* REQUIRED TASK: List every line below that contains the word "height", copying each such line in full.

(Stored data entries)
* begin *

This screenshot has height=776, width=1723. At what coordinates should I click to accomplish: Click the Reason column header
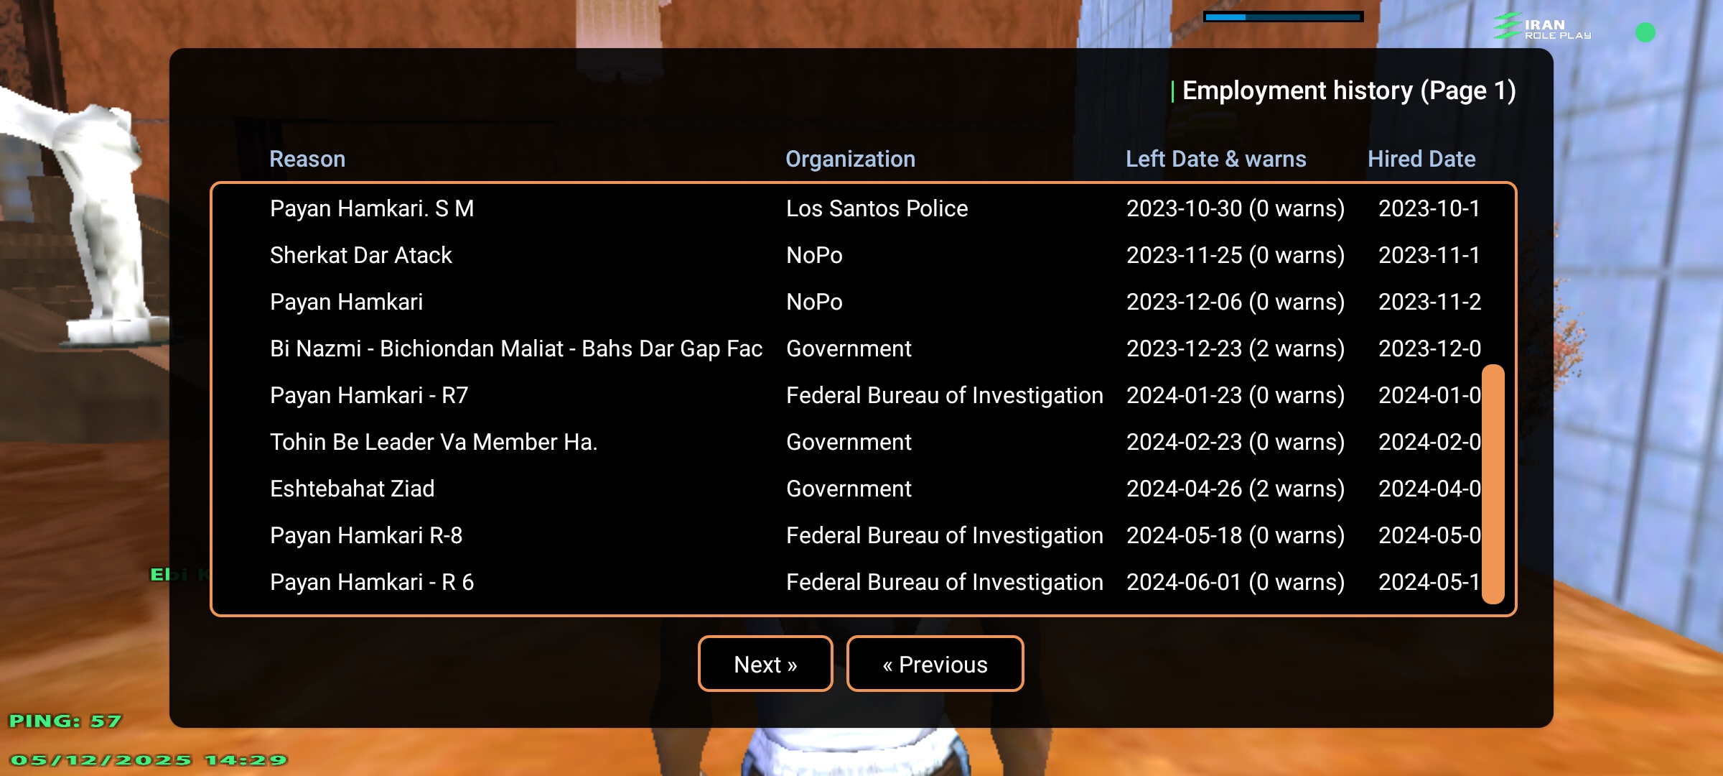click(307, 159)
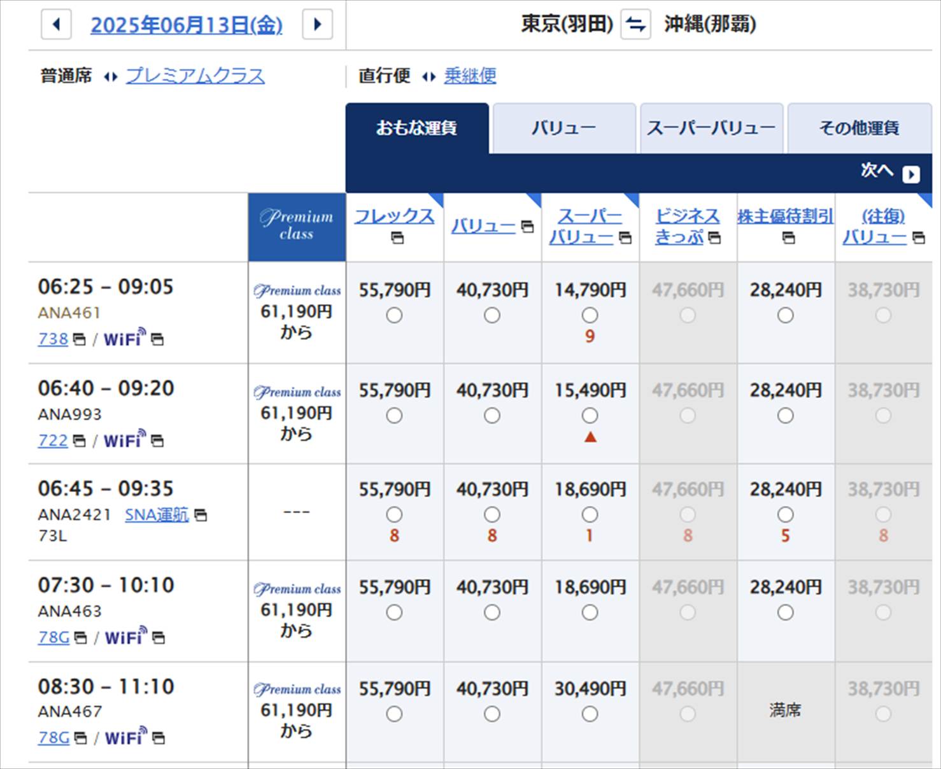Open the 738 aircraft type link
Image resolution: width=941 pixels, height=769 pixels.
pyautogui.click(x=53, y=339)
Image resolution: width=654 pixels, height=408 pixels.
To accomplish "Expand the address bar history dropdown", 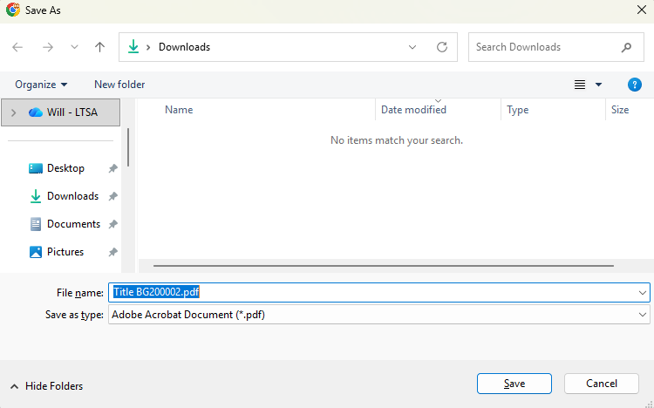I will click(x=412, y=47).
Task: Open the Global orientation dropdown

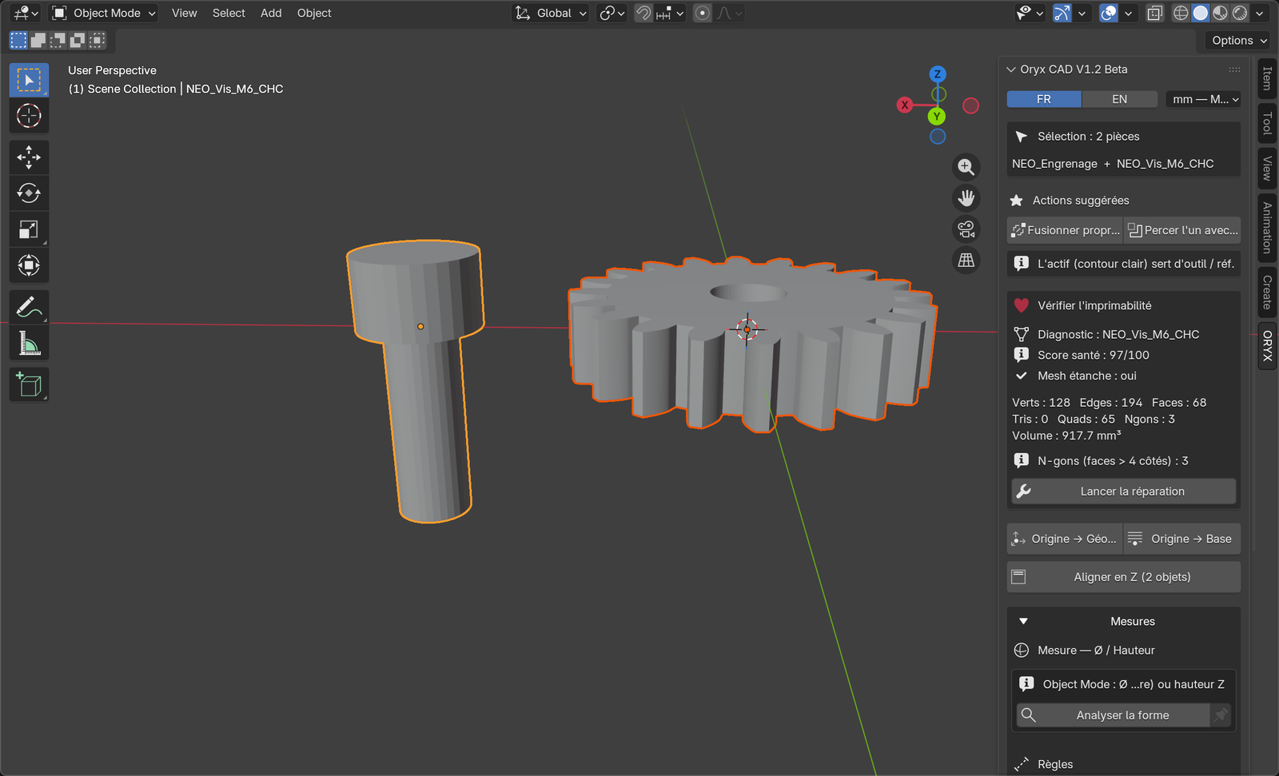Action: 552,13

* end *

* EXERCISE ANSWER:
This screenshot has height=776, width=1723. At what coordinates should I click to accomplish: Click the Reason column header
Image resolution: width=941 pixels, height=769 pixels.
Image resolution: width=654 pixels, height=408 pixels.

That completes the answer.